Every February, Bridgton plays host to the Four Square World Championships and its colorful cast of characters.

By Will Bleakley
Photographed by Mark Fleming

[C]hristian Housh stands at midcourt, wearing an absurdly tiny cape, orange-striped socks, knee pads adorned with the faces of tigers, and a headband with his nickname inscribed across the top: Tiger Claw. Around him a cast of nearly one hundred players, ranging from college kids with dyed mohawks to freckled eleven-year-olds with glasses, sixty-four year old twins, face-painted women, and active retirees, stretch and get ready to compete. Even if you include the Bridgton Academy basketball team looking on in total confusion, Housh is the most feared athlete on the court. That’s because this eclectic group has assembled on this cold Saturday in February in Bridgton to battle for the right to call themselves the world champions of four square.

Remember four square? It’s that classic game played on schoolyards during recess where a sixteen-by-sixteen-foot box is divided into four sections and players hit a kickball around with their hands to defend their square. It’s cute when kids play, pretty silly when adults try, and deadly serious when someone such as Tiger Claw throws himself across the court to reclaim his Men’s Division 1 championship trophy.

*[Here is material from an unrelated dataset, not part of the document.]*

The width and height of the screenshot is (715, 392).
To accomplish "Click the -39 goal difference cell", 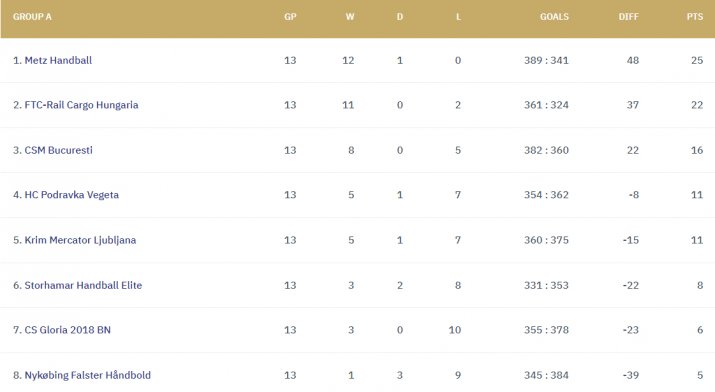I will (631, 375).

On February 23, Bridgton will host the ninth annual Four Square World Championship. There is no historical precedent for the event to be held in this western Maine town of just over five thousand people, no decades-old story about how the game helped rally its citizens through times of hardship. It exists because sixty-four-year-old resident Peter Lowell really loves this offbeat sport. “I carry a four square ball and a piece of chalk with me wherever I go,” he says, listing Guatemala and Costa Rica as two recent places he started an impromptu match. Lowell searched online hoping to find a world-wide tournament, came up empty-handed, and figured Bridgton was as good a place as any to start one.

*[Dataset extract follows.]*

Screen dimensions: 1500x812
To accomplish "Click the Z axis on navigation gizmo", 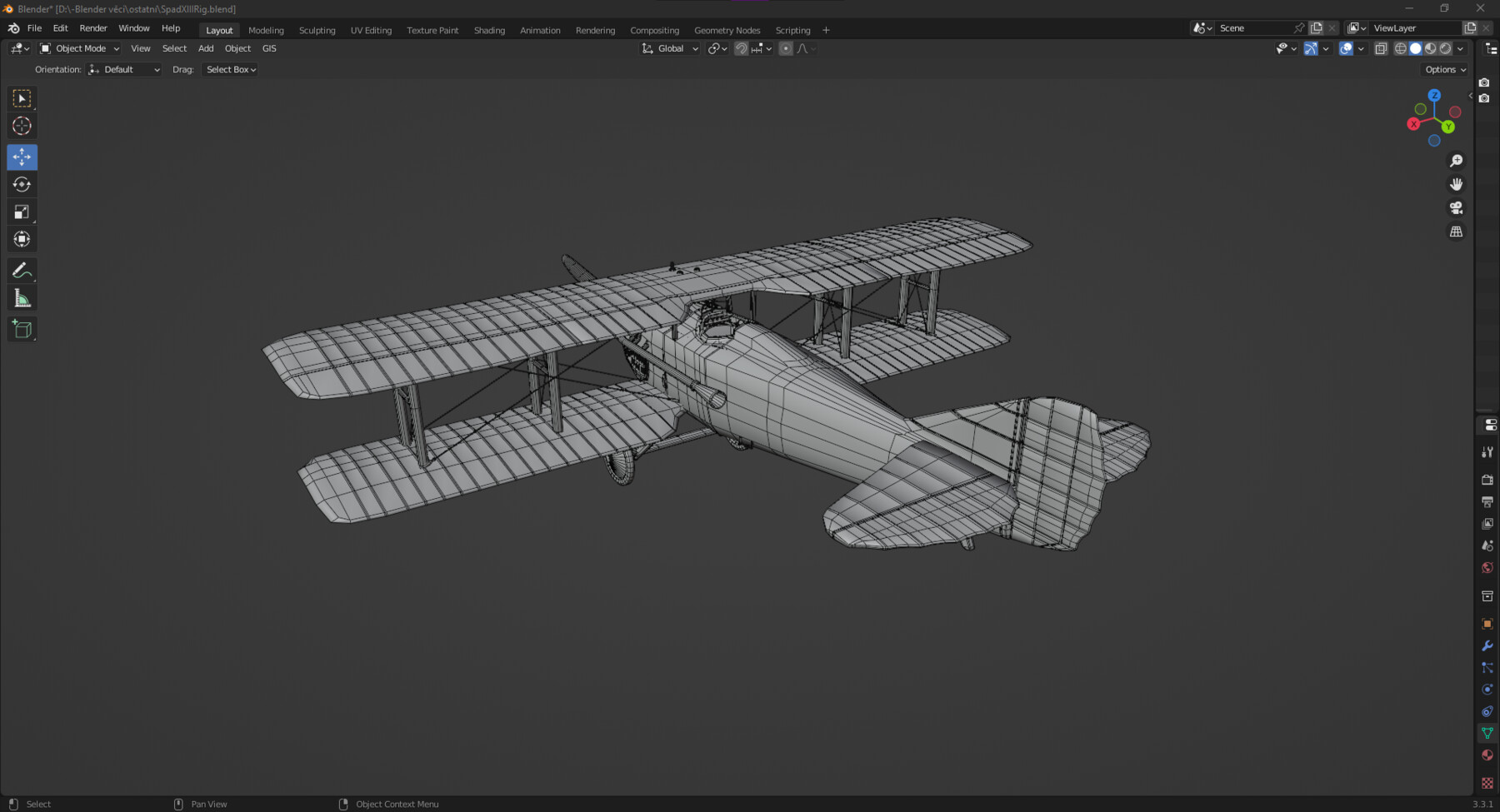I will point(1434,96).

“It’s this silly thing, but it’s special,” one of its organizers, Sean Effel, says of the event that’s lured competitors from California to Newfoundland. “People rally around this quirky sport, and it brings us together in odd ways. Most of us don’t see each other for a full year, but as soon we get back together here in Bridgton, it’s like family.”

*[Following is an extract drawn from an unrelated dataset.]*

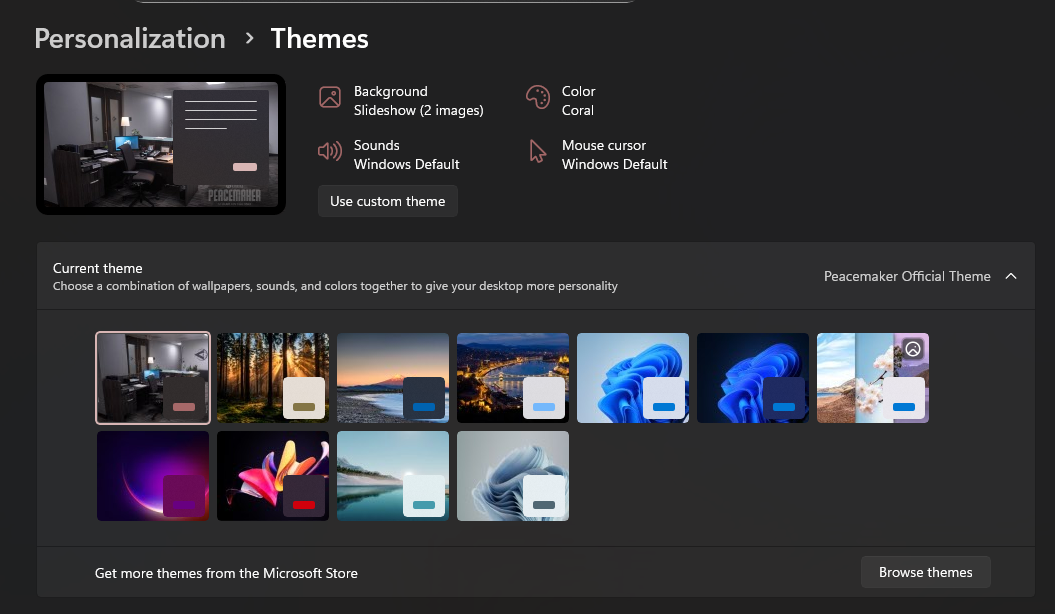Select the forest sunrise theme
The width and height of the screenshot is (1055, 614).
coord(273,378)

From the bleachers, Dan Fishbein, who failed to make it past the first round, points proudly to his eleven-year-old son going toe-to-toe with Tiger Claw in the semifinals. Matthew looks young enough for the kids division, but he practices year-round with his dad in their Cape Elizabeth basement. “He found something he’s really good at,” Dan says. “For some kids, it’s basketball. For him, it’s four square.”

Matthew lost his battle with Tiger Claw (most do), but Housh’s devastating ball spin and willingness to sacrifice his body is not enough for him to take back the trophy. Housh rolls up his pants leg the next morning during the “Breakfast of Champions” at Ricky’s Diner to show everyone the bruising his knees took despite his tiger-protected pads. A new player, Mark Pryor from Virginia, claimed the top spot. “It’s kind of a dream come true,” he says, genuinely surprised at how much winning this tongue-in-cheek event meant to him. “My dad taught me four square at camp when I was little. I always wanted this to be an Olympic event, so when I heard there was a world championship, I had to come up here.” It’s not the London Olympics. But that’s okay. It’s Bridgton, Maine: Four Square Capital of the World, where anyone can wear a tiny cape and, for one night, compete as a kid again.